Coudert Brothers, New York City, for defendants; Carleton G. Eldridge, Jr., Eugene Girden, Harriet S. Sugar, New York City, of counsel.

OPINION

EDWARD WEINFELD, District Judge.

During the 1970's, both the plaintiff and the defendants in this action produced works about the Vietnam War, and both entitled their stories Coming Home. Plaintiff's work is a novel, published in February 1972; defendants' work is a motion picture released in February 1978. Plaintiff charges defendants with copyright infringement in violation of 17 U.S.C., section 501; false description in violation of the Lanham Act, 15 U.S.C., section 1125(a); and unfair competition in violation of New York law. Defendants move for summary judgment on all claims.

I. Copyright Infringement

For purposes of this motion only, defendants concede the issues of access and plaintiff's ownership of the registered copyright in the novel Coming Home. Thus the basic issues that remain are (1) whether there are substantial similarities between the two works as viewed by an ordinary law observer,1 and, if so, (2) whether the defendants improperly appropriated plaintiff's expression.2 If there are no similarities that would end inquiry. If copying is established, then the issue of unlawful appropriation is reached.

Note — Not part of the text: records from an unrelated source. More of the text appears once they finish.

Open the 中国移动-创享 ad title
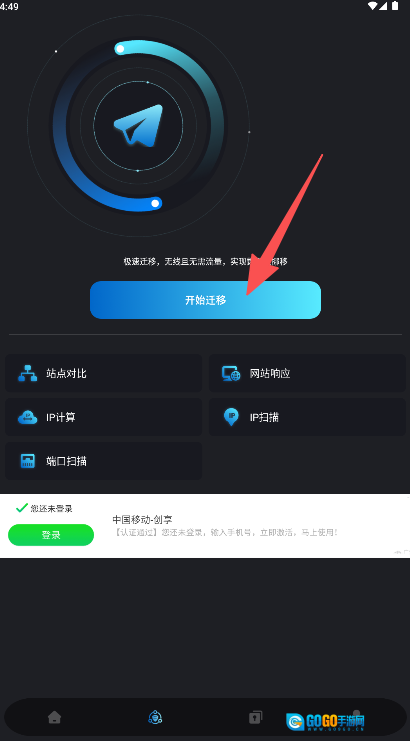Viewport: 410px width, 741px height. [142, 520]
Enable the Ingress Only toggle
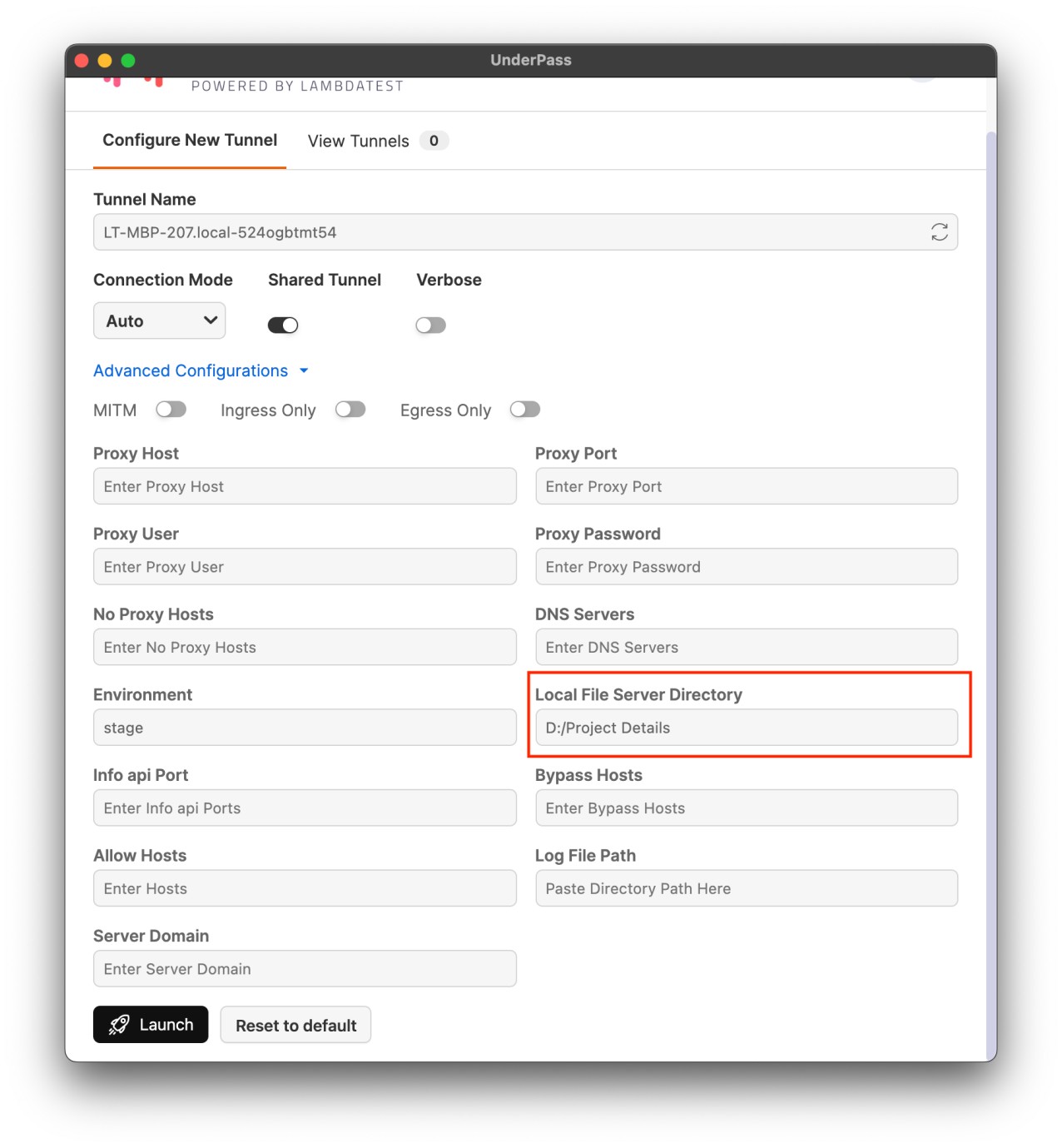This screenshot has width=1062, height=1148. (x=350, y=410)
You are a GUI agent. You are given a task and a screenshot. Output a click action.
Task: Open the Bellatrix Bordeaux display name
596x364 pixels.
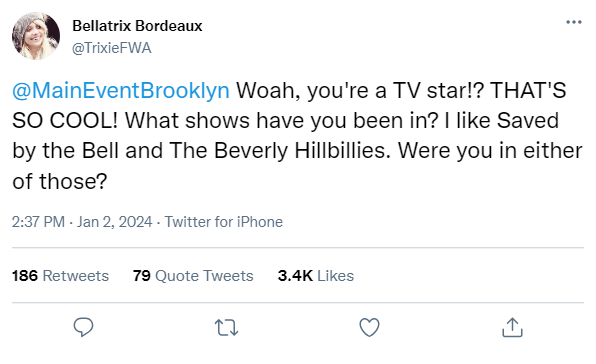coord(137,26)
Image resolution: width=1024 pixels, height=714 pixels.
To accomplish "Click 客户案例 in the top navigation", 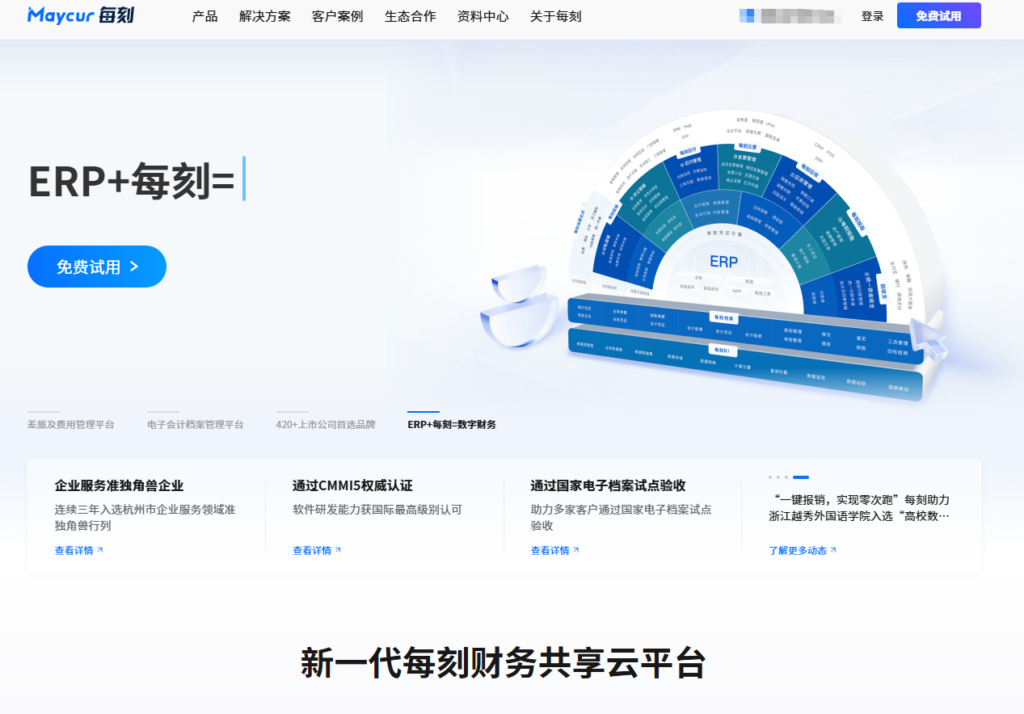I will [x=336, y=16].
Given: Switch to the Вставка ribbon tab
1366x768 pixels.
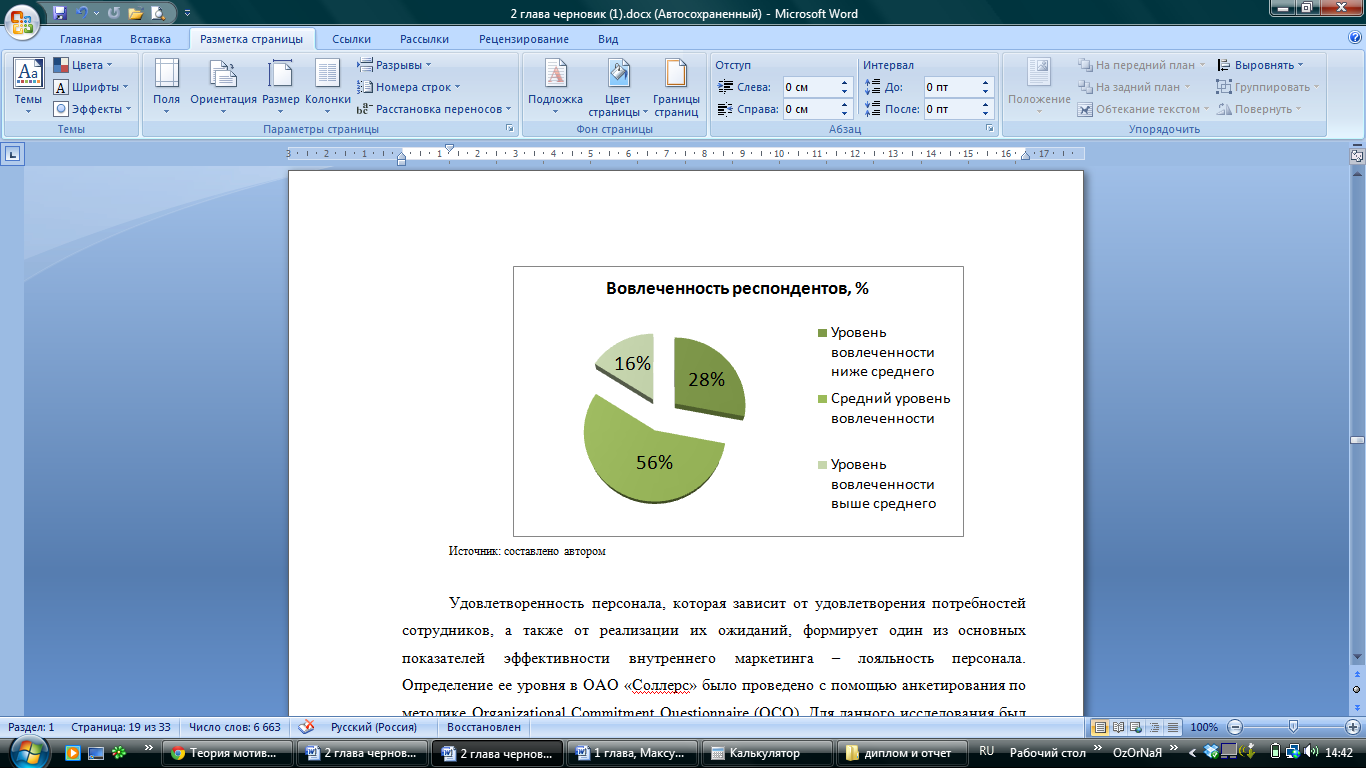Looking at the screenshot, I should click(x=150, y=39).
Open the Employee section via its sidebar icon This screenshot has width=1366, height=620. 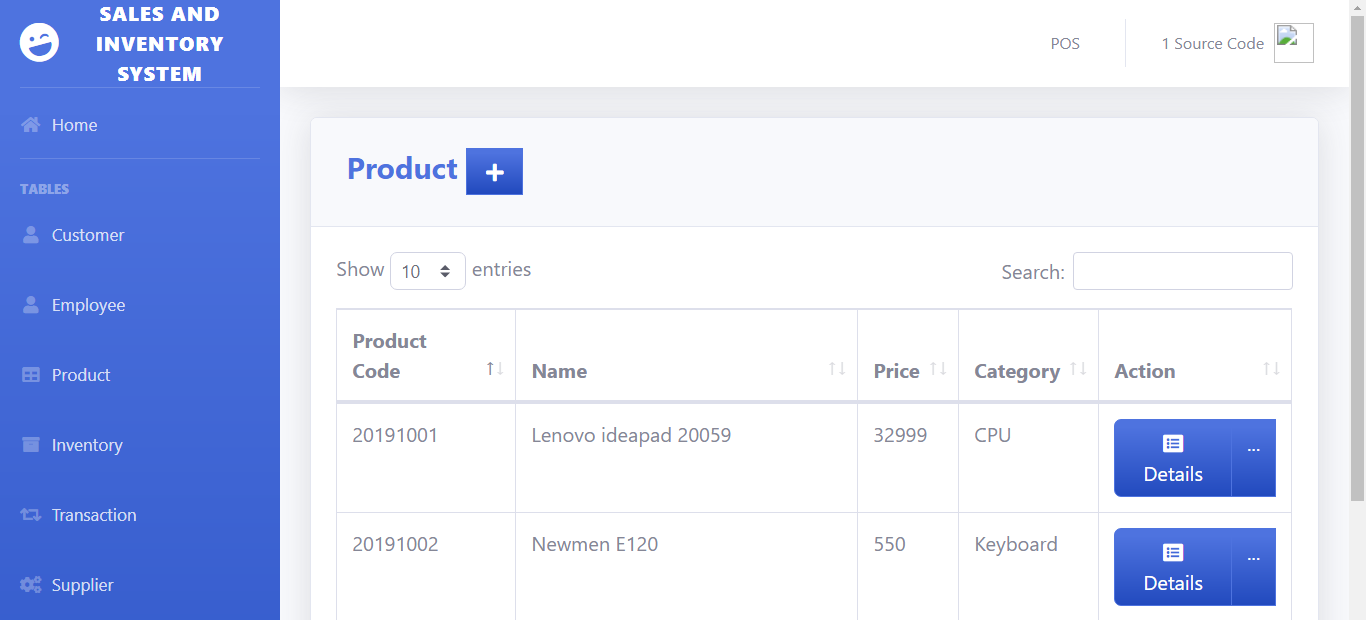30,304
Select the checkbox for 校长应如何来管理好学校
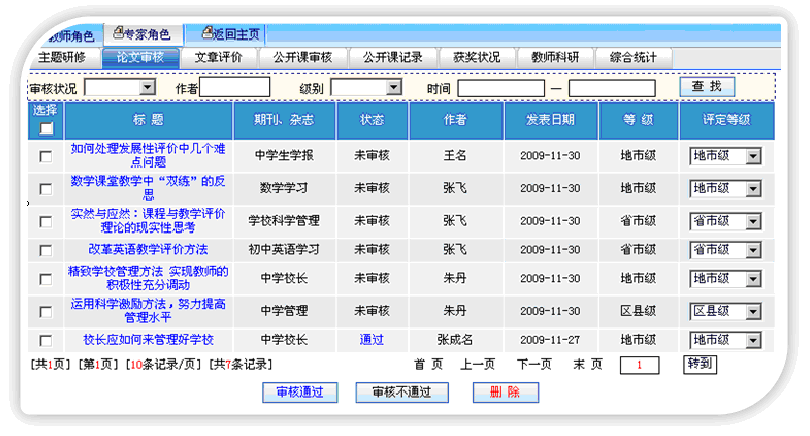 pos(46,341)
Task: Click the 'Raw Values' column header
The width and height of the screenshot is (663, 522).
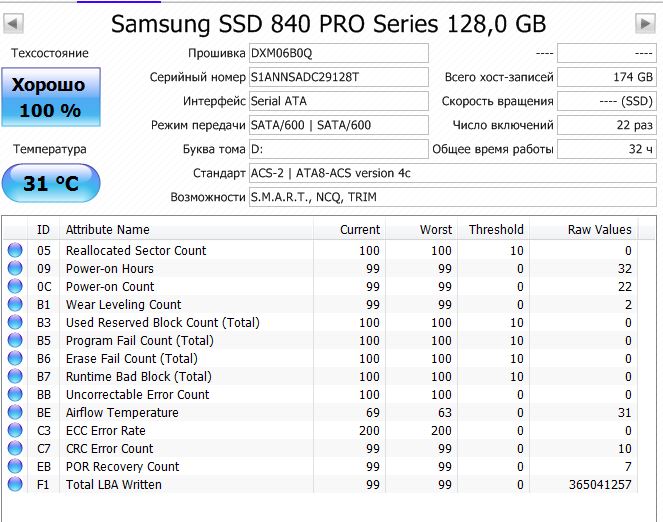Action: pyautogui.click(x=599, y=229)
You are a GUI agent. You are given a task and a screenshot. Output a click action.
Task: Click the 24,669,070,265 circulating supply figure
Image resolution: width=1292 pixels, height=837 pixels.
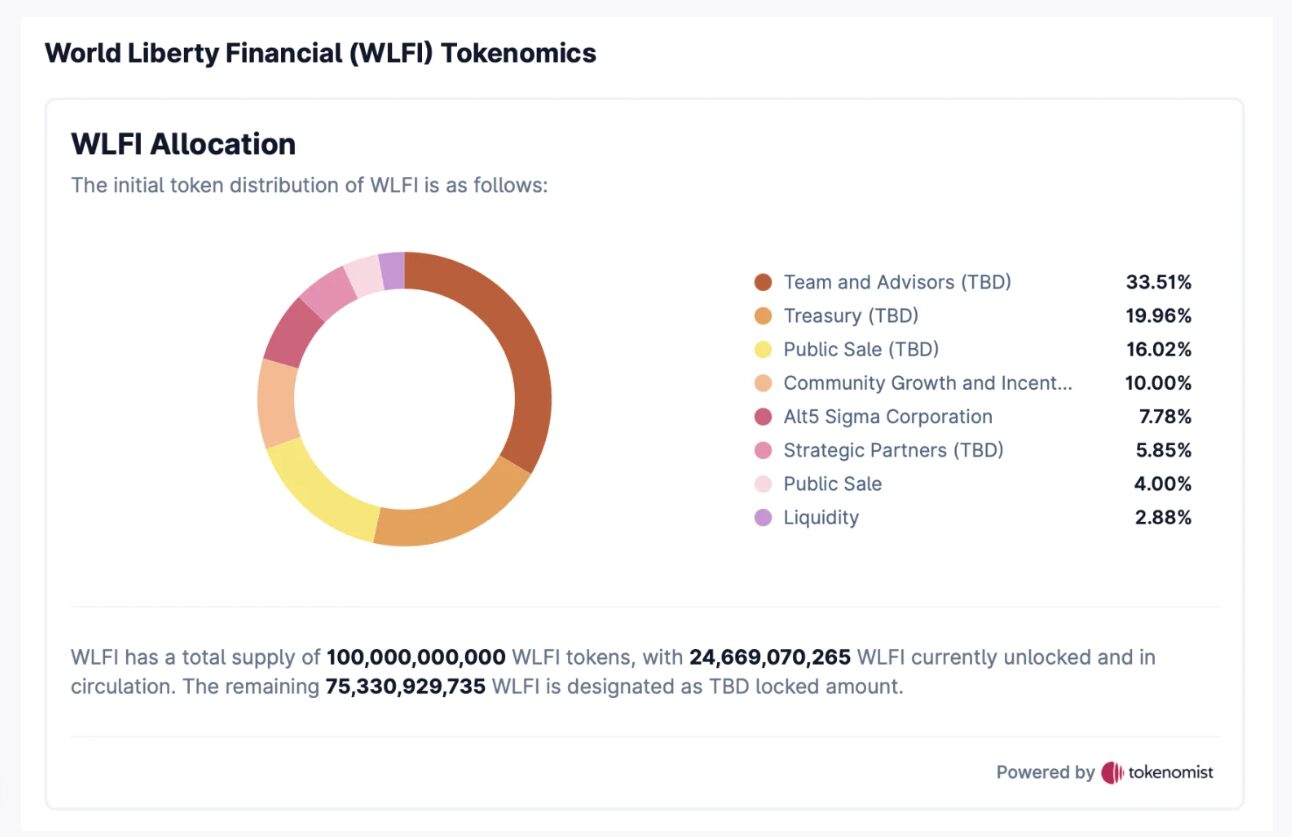(769, 658)
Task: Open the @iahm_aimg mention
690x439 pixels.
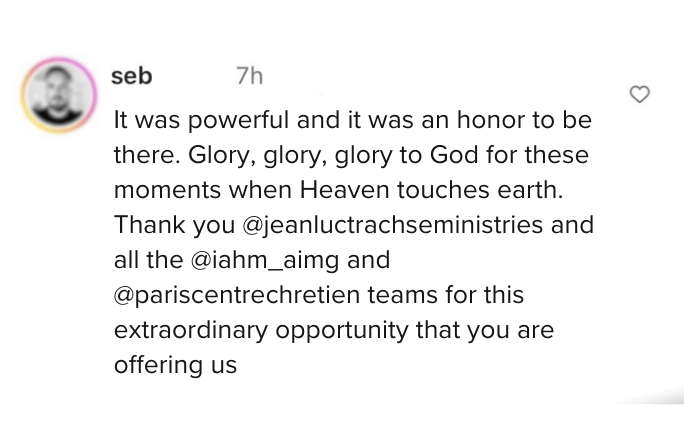Action: coord(265,260)
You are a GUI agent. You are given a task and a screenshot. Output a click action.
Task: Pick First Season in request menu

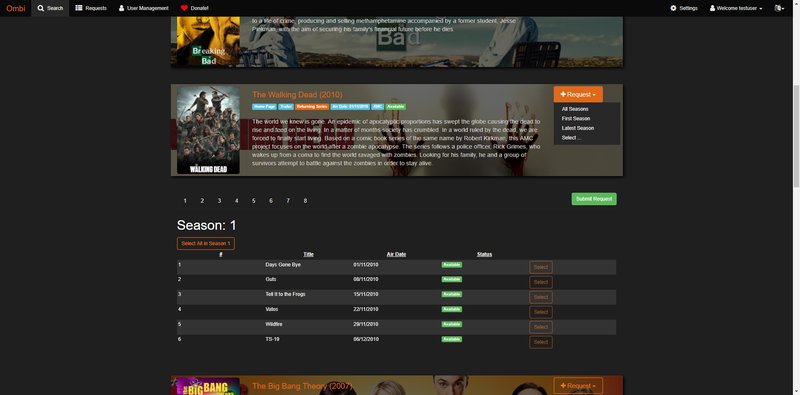[x=576, y=118]
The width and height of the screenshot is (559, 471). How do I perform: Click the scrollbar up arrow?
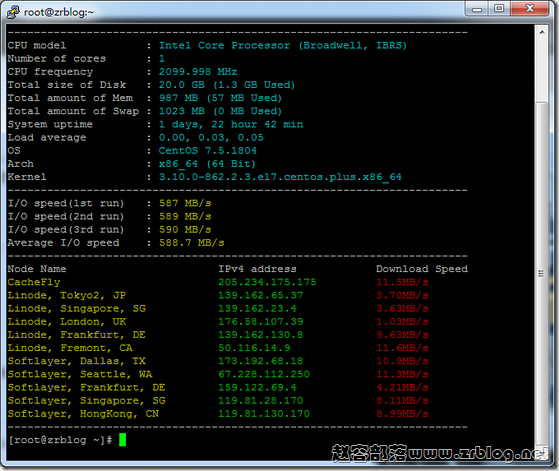tap(542, 32)
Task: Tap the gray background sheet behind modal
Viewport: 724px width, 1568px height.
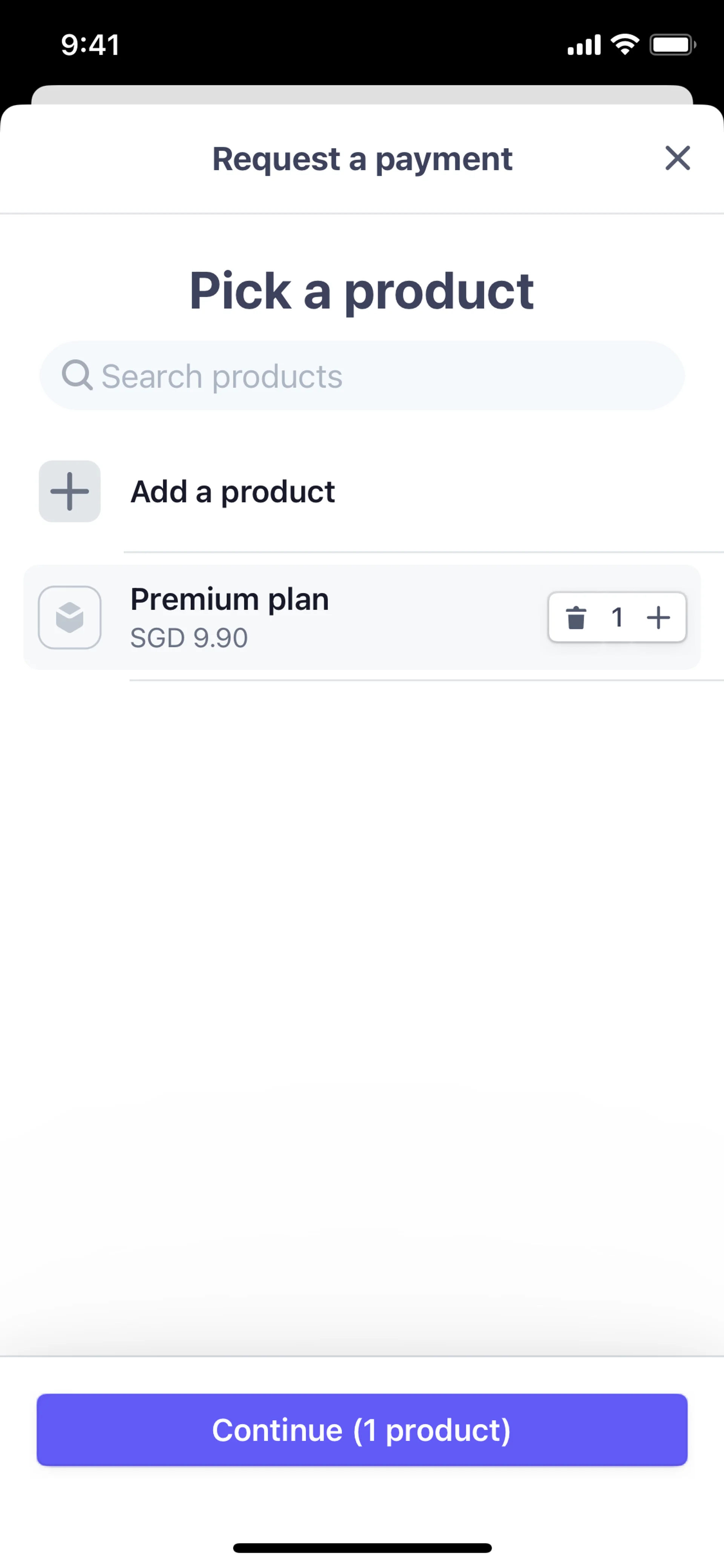Action: click(362, 94)
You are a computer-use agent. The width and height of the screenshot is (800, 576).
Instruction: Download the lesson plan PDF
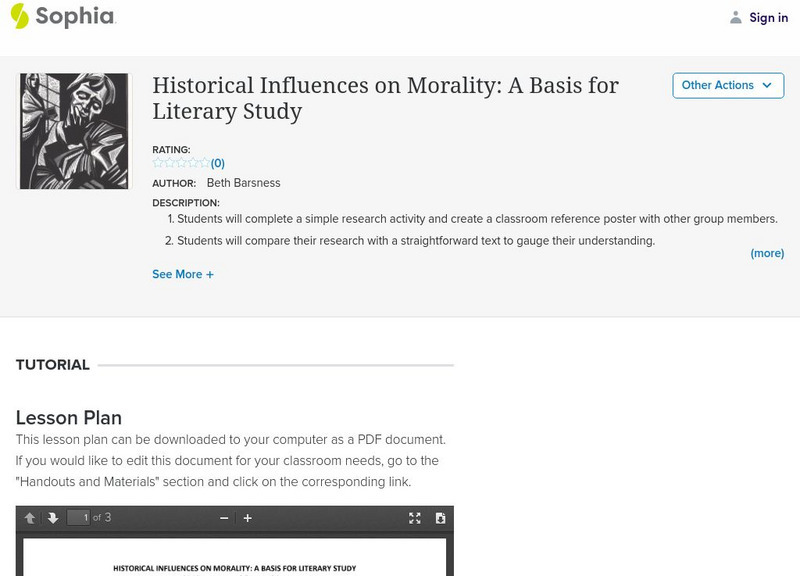coord(440,518)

In resisting the defendants' motion for summary judgment, plaintiff raises the usual plea that there are issues of fact as to substantial similarity which require jury determination and relies in large measure upon the oft-quoted language in Arnstein v. Porter that "generally there should be trials in plagiarism suits."3 However, the Arnstein court itself recognized that cases could "arise in which absence of similarities may be so patent that a summary judgment for defendant would be correct."4 Unless the summary judgment rule is to become a dead letter,5 it may properly be and has been enforced even in plagiarism suits.6 Where there is no genuine issue of fact with respect to the basic legal matters to be decided, a party should not be put to the heavy burden and expense of time consuming litigation. Courts are required in copyright infringement cases, no less than in other types of litigation, to put "a swift end to meritless litigation."7

Plaintiff, in seeking to ward off summary judgment, has submitted the affidavit of a literary expert who opines that the two works share substantial similarities; that in the specific areas of plot, theme, mood, time, character development, setting and pace there are striking parallels between the two works. The Court on this application for summary judgment has not considered the expert's opinion.8 So, too, the Court has not considered the denials by the various defendants of copying plaintiff's work and their statements as to the origin of the thematic concept, character development and dialogue of the motion picture or their references to another lawsuit wherein it was charged that the motion picture here at issue infringed upon a novel by another author and the defendants prevailed. These matters are all irrelevant to the issues presented by this motion. The Court has considered plaintiff's detailed exhibits wherein he has specified his claims of alleged similarities between his writing and the motion picture.9 There is no claim of textual copying.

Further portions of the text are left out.